BEGIN DATASET CONTENT
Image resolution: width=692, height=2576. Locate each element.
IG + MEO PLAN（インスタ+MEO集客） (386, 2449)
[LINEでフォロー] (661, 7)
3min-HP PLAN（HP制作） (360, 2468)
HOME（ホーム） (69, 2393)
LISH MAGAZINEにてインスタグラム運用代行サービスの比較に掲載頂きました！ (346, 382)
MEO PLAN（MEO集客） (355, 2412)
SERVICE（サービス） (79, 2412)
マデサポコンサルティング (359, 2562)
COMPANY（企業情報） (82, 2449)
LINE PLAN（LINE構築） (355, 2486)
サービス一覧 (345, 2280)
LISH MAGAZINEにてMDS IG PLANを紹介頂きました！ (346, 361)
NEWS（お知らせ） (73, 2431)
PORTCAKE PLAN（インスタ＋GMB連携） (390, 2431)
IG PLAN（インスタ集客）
END DATASET CONTENT
→ WHAT THE TASK REQUIRES
Determine the number of lines in the entries that hold the string "LISH"; write that number and nothing else.

→ SOLUTION
2